I'm looking for an explanation of why the jump $[\nabla u]=[u] =0$ assuming $u \in H^2(\Omega)$.
We know that according to an embedding theorem, $H^1(\Omega)$ is a subspace of $C^0(\bar{\Omega})$ (space of continuous functions in $\bar{\Omega}$) so that $[u] = 0$ makes sense, but does $H^2(\Omega) \subset C^1(\bar{\Omega})$ ?
Let $\Omega = \Omega_1 \cup \Omega_2$, where $\{ \Omega_i \}$ represents two elements that share an interface $\Gamma = \Omega_1 \cap \Omega_2$. Assume that $u \in H^2(\Omega)$. Multiplying $\Delta u$ by a smooth test function $v \in C^\infty$, we then can integrate by parts \begin{equation} \label{eq:omega} \tag{1} \int_\Omega (\Delta u) v \, dx = -\int_\Omega \nabla u \cdot \nabla v \, dx + \int_{\partial \Omega} v \nabla u \cdot \boldsymbol{n} \, ds \end{equation} where $\Delta u$ and $\nabla u$ are interpreted in the sense of weak derivatives.
The same also holds over each element $\Omega_i$, \begin{equation} \label{eq:omega-i} \tag{2} \int_{\Omega_i} (\Delta u) v \, dx = -\int_{\Omega_i} \nabla u \cdot \nabla v \, dx + \int_{\partial \Omega_i} v \nabla u \cdot \boldsymbol n_i \, ds, \end{equation} where $\boldsymbol n_i$ is the normal vector facing outwards from $\Omega_i$. Summing \eqref{eq:omega-i} over $i=1,2$ we obtain \begin{equation} \label{eq:sum} \tag{3} \int_{\Omega} (\Delta u) v \, dx = -\int_{\Omega} \nabla u \cdot \nabla v \, dx + \int_{\partial \Omega} v \nabla u \cdot \boldsymbol{n} \, ds + \int_\Gamma v [ \nabla u ] \, ds. \end{equation} We see that in order for both \eqref{eq:omega} and \eqref{eq:sum} to hold, we must have that $\int_\Gamma v [ \nabla u ] \, ds = 0$, and since this holds for all test functions $v \in C^\infty$, we have that $[ \nabla u ] = 0$.
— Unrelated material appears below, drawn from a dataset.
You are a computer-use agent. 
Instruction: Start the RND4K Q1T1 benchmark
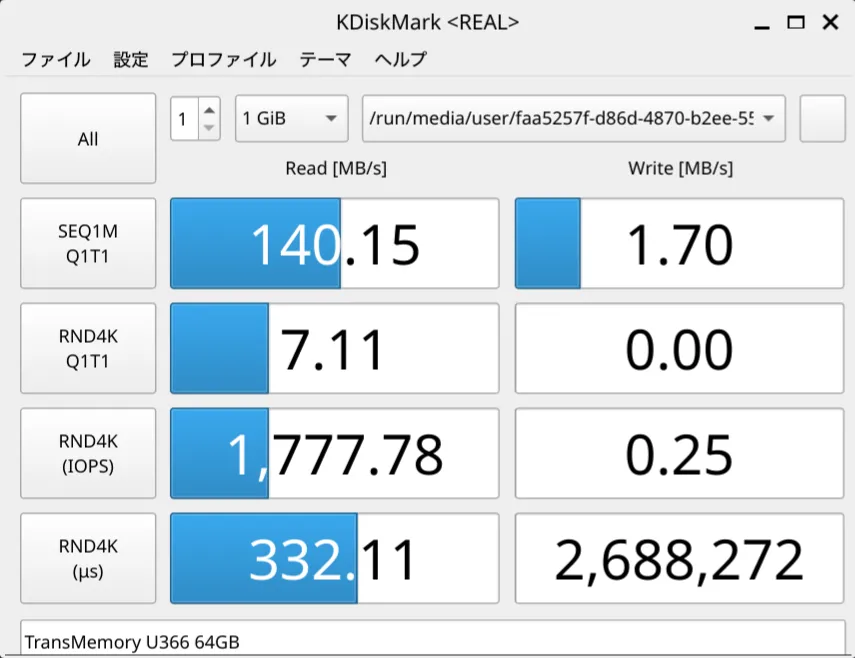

In the above, I am using the (fairly standard) notation that for a vector-valued quantity $\boldsymbol \varphi$, the jump is defined by $[ \boldsymbol \varphi ] = \boldsymbol \varphi_1 \cdot \boldsymbol n_1 + \boldsymbol \varphi_2 \cdot \boldsymbol n_2$, where $\boldsymbol \varphi_i$ is the trace from within $\Omega_i$.